Its time to say Goodbye to paper

Hindustan Times | ByRajiv Makhni
Oct 09, 2010 07:40 PM IST

Grab a sheet of paper. Draw and sketch to your heart’s content. Then crumple it into a ball and throw it in the bin – because paper’s time has gone!

We are all going paperless! Didn’t you get the note? Yes, it’s an old joke that started off in the 1970s as a very serious prophecy. That within the next 10 years the use of paper in any environment would be over. We would move to a paperless office where paper files would be replaced by digital files and digital documents, searchable, easy to index and find again.

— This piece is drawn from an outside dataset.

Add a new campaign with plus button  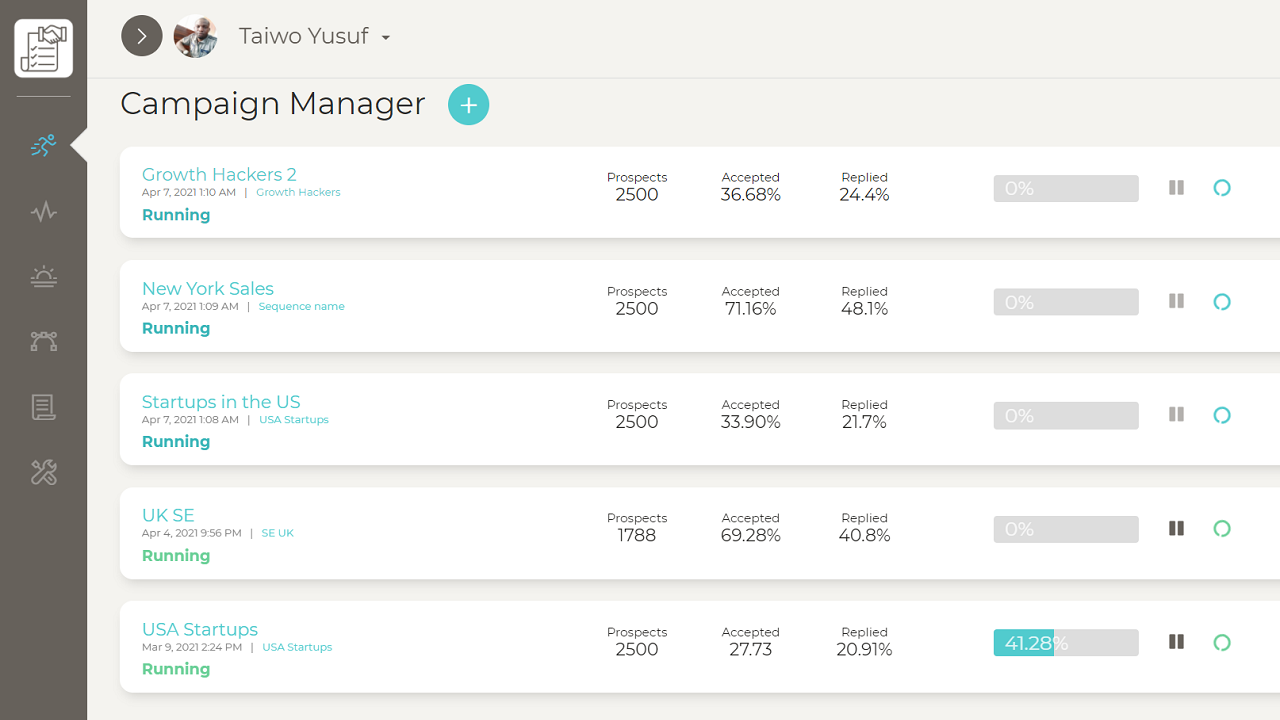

That newspapers, books and magazines would have electronic versions – and each customised perfectly to what you want. That communication would be by email and we wouldn’t have paper trails and reams of paper wasted in correspondence. That the use of word processors, spreadsheets, pdf files, HTML and other digital technologies would ensure that paper would be completely redundant. That printing anything on paper to have a ‘hard copy’ would be referred to as what our grandfathers did. And here we are 40 years later – printing about 150 billion sheets of paper every year.

HT Image
HT Image

Bizarro World
It’s actually a pretty weird and bizarre situation as conventional wisdom says going paperless should have happened by now. Paper and printing has had a good run but the beginning of the end should have started. The first are the very obvious staggering savings and convenience of going digital. The cost of paper, ink and printing hardware plus the de-cluttering of space and storage for filing every single document, the effort and frustration of finding something again and of course the fact that paper and the print on it can fade and wither away.

Paper on Paper
Then comes the other big gun. The whole ‘save the world’ element and I have to admit that some of the statistics associated with paper production are mind-boggling. For instance it takes about 325 litres of water to produce 1 kg of paper; paper production accounts for about 35 per cent of all felled trees across the world and a ton of paper uses up 17 trees, 2 barrels of oil and 4,100 kilowatt-hours of electricity (enough to power a typical Indian home for an entire year).

Tech fails too
Technology has also given us every reason to abandon the whole idea of ever putting things on paper. The coming of laptops, mobile phones and now tablets ensures that we can carry around all the documents, notes, emails and notes that we need. Scanners and digital filing systems ensure that we can make everything from the prehistoric ‘only paper’ era go virtual and disappear from the bulky dusty files we have. Large screens and excellent search software make sure that whatever we need can be recalled and displayed instantly. The Internet now allows us to store all of this on the ‘cloud’, thus making it accessible wherever in the world we are. Digital information is almost impossible to lose, misplace or damage. Yet, as I said, it’s 150 billion sheets of printed paper and growing.

The reasons to go paperless are compelling from every direction. So why don’t most of us move to the paperless world? There’s just one thing stopping us and that is – us!

The True Villains
The problem lies with the way we are wired. We are a tactile species, we like to feel things, have them in our hands. We don’t feel it’s real or exists otherwise. We get an email and print it and put it into a folder and file that in a drawer (and yet never look at either the digital or hard copy ever again). We scan a document but still hold on to the ‘original’ paper copy (just in case). We get a 20-page spreadsheet and print it (so that it’s always ‘close at hand’). We confuse our minds by thinking that digitising documents is an unneeded extra layer of technology and that ‘keeping it on paper’ is simple.

Inevitable
But as with everything else, this is going to change with a vengeance – a paperless world awaits us. It’s again the psychological part of us human beings that will betray us. Each new generation moves on to new things, even as the previous generation refuses to let go of the old. Today’s generation uses SMS, instant chat and social networking as its primary form of communication – 15 years back they never existed. Twenty years back most offices refused to even think of email – and see where we are today. Most of us spent the first half of our lives without a mobile phone – today’s kids think of it as a toy as they’ve been exposed to it from day one. Most people over 50 can’t wrap their heads around touch-screens – most teens can’t think of a device without one. It’s inevitable and meant to be. The next generation brings in new things.

So enjoy your last few sessions with paper. See it whir out of the printer. Draw and sketch on it to your heart’s content. Paper may be well-entrenched ‘technology’ but its time has gone! We are all going paperless! Didn’t you get the digitised note?